I still don't think this tells the whole story yet. Firstly, it would be helpful to hear from someone with measurements from a GF1-based card, so that we can put together a table of frequency values versus number of active voices for comparison. Furthermore, I think things will break in a more obvious way with a wave that isn't so specifically chosen to have an even number of 16-bit samples per cycle at 44100 Hz. I will try that when time allows.

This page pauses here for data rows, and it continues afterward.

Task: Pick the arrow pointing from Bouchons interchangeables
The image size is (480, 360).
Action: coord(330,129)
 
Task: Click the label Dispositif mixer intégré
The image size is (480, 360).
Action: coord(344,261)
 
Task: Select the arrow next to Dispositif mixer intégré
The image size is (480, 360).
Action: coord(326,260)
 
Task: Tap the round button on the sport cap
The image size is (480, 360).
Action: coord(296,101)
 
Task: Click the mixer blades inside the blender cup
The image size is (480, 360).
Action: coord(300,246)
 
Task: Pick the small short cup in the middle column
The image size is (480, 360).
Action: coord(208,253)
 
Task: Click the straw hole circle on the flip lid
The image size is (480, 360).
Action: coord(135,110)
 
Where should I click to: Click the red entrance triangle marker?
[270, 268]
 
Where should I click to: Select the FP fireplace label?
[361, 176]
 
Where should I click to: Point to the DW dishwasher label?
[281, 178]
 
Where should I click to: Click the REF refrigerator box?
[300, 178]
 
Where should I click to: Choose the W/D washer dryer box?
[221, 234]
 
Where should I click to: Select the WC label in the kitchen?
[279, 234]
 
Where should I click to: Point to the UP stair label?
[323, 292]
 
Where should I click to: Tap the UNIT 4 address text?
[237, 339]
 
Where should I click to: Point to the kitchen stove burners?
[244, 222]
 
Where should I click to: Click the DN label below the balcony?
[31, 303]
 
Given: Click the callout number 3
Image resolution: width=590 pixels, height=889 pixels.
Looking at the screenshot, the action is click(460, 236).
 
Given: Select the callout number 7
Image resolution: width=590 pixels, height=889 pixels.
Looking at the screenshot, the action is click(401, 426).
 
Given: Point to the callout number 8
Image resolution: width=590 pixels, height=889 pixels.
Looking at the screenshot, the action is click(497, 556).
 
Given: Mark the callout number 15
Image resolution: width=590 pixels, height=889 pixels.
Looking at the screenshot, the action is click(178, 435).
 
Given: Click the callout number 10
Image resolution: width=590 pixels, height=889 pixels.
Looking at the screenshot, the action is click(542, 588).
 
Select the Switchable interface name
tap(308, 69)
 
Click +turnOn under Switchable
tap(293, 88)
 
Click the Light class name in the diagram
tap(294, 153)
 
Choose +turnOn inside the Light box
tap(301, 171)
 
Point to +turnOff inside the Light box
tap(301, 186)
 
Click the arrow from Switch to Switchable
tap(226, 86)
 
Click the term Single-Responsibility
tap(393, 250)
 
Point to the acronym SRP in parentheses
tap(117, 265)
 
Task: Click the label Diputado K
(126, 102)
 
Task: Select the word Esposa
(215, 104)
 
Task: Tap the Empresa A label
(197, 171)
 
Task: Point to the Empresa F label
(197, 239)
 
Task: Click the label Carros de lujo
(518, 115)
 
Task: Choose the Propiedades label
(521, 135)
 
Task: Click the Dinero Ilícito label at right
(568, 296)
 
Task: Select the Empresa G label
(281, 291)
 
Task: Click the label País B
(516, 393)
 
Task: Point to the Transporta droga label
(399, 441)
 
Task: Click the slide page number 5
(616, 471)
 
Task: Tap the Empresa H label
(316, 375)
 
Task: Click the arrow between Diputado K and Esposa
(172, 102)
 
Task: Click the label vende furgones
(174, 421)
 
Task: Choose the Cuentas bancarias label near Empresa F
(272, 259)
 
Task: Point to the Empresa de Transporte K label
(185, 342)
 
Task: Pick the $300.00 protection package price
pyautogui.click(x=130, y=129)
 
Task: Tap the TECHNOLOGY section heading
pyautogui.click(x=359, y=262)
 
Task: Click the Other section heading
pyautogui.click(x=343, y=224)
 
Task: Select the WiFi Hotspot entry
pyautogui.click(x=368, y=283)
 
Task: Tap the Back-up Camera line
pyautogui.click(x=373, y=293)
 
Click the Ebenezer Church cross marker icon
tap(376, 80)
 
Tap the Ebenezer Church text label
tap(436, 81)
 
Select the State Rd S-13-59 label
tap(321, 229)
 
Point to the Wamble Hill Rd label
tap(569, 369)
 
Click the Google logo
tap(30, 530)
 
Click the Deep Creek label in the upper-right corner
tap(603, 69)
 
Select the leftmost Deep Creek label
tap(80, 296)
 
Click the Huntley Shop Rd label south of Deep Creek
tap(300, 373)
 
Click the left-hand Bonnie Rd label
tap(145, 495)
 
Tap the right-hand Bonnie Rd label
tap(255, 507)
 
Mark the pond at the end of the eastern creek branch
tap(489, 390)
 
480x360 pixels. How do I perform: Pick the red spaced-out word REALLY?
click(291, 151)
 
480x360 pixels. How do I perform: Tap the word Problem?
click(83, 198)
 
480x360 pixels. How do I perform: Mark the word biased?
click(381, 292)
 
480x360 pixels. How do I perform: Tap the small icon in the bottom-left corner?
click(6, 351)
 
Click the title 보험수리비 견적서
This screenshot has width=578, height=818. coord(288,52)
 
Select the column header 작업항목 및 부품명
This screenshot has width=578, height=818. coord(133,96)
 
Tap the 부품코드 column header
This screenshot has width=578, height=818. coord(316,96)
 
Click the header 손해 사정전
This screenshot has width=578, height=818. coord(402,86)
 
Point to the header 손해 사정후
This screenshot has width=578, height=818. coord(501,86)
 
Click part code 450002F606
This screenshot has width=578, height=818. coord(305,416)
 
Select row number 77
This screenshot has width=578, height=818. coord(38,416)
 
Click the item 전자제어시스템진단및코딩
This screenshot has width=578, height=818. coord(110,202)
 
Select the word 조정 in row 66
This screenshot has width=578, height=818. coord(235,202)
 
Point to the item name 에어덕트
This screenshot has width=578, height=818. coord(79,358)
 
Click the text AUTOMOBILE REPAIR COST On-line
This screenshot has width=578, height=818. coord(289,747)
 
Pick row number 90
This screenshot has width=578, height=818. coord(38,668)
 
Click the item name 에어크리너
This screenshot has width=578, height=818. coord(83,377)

I also plan on taking a few of the same measurements from the Rev. 2 ARGUS prototype, just to see if there are any significant differences, and so that I can take a few additional measurements. I think it will be interesting to see if we can compensate for the difference between a real GF1 and the InterWave's GF1-compatibility mode just by revising the sample rate table, or whether there is some other inherent difference that makes getting the same output from the two chips almost impossible.

EDIT: Further investigation confirms that the InterWave does indeed operate at sample rates other than 44100 Hz in GF1-compatibility mode. More information will be shared when I have time to run the numbers.

EDIT 2: There seems to be a bug in the test software, such that it doesn't respect the 14-voice minimum when switching back to GF1-compatibility mode from enhanced mode (InterWave only). It won't really cause any trouble, and may even be a simple display error, but I'll fix it when I add the last sample rate table and a few other options.